I agree that your aunt was rude.
How you you normally refer to your aunts and uncles - if you are speaking to your uncle, do you call him John, or Uncle John.
I think if you normally call him 'Uncle John' then suddenly not using 'uncle' is going to seem slightly odd. And even though your fiance knew in general who he was meeting I think it would still have been fine for you to have gone down the 'Fiance, this is my uncle, John Smith, Or, I'd like you to say Hi to John Smith, my uncle"
I also don;t think our aunt has any right to dictate how you speak to, or refer to, any of you relations other than herself. for herself, if you introduce her to your fiance as Mary Jones, and he greets her as Mary, she is free to say she prefers 'Mrs Jones',she is also free to invite him to call her Auntie Mary, but I don't think he would be in any way rude to decline.

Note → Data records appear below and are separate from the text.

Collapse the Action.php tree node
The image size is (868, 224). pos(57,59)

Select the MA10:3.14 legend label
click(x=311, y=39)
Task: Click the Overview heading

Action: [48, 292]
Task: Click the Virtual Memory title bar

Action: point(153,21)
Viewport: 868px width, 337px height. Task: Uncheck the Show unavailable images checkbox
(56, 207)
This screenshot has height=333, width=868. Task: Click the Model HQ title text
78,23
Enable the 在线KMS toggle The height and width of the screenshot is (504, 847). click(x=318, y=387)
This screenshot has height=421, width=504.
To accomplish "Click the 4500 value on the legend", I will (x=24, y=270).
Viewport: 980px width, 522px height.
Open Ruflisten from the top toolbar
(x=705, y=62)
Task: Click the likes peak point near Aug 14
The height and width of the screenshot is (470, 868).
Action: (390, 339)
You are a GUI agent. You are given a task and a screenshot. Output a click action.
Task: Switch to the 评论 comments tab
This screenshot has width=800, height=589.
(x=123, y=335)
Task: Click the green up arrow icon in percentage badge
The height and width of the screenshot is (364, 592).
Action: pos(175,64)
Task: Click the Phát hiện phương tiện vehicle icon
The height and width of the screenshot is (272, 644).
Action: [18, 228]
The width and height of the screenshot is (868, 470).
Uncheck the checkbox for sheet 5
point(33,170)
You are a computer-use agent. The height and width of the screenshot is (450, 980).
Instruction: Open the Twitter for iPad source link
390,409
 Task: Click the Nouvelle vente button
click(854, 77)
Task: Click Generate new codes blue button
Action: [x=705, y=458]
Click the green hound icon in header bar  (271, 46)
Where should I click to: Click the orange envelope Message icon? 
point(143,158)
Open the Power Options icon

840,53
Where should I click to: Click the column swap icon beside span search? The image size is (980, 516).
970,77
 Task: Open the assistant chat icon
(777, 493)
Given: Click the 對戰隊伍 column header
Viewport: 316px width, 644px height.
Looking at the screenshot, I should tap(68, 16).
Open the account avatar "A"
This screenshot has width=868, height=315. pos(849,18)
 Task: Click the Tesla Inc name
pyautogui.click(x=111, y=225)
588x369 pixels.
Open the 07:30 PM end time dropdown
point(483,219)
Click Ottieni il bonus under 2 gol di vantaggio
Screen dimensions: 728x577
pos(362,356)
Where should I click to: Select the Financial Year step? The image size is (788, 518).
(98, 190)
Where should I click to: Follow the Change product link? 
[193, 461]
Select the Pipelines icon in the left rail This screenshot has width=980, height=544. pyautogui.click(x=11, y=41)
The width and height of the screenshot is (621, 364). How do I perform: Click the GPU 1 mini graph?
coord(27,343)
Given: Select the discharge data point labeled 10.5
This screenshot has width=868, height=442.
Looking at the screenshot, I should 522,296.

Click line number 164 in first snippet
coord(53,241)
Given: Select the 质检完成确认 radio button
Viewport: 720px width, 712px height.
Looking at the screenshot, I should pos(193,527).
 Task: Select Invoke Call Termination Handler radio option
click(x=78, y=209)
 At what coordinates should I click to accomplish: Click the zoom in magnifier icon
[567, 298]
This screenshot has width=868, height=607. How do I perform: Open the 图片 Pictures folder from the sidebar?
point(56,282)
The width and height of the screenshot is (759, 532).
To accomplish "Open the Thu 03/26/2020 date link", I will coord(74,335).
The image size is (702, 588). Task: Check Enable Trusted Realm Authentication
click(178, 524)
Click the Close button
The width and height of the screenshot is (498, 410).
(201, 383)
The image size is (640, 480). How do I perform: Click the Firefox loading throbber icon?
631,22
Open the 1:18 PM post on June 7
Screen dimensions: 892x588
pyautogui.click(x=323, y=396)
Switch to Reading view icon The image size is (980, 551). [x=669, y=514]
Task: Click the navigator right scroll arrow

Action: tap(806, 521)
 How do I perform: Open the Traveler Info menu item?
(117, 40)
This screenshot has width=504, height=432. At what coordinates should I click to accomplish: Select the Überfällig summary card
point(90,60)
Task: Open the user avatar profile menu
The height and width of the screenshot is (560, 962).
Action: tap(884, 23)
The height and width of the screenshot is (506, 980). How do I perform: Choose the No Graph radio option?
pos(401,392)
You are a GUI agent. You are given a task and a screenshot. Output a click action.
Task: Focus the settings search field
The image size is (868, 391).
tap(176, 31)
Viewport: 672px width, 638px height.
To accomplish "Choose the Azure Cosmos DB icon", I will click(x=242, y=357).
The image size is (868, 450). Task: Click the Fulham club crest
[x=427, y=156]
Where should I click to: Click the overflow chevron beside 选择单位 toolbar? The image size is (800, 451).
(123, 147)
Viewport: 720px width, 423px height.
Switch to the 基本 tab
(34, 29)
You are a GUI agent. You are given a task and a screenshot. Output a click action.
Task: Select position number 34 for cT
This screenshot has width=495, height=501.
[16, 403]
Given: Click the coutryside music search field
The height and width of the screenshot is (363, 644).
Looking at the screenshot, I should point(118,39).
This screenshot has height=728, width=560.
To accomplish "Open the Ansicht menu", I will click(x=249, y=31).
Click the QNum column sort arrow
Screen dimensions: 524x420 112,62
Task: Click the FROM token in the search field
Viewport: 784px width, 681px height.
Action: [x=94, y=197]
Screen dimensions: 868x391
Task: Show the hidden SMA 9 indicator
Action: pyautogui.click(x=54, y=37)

I think the issue of acquireng relations by marriage is a fascinating one - I would not automatically think of my (hypothetical) husband's aunts and uncles becoming mine, and would not call them Aunt or Uncle, but would think of the spouses of my aunts and uncles as being aunts and uncles. (what I would call them is more difficult, since I call my blood relatives by first names not titles, so my aunt Sally's husband would be Tony, not uncle Tony, just as she would be Sally, not Auntie Sally.)
I can't quite articulate why this would be - maybe because one is more likely to acquire aunts and uncles by their marriage when you are a child, and calling most adults by some title as a form of respect / acknowlegment of their seniority, whereas new relatives that you aquire by your own marriage are met as adults on a more equal footing?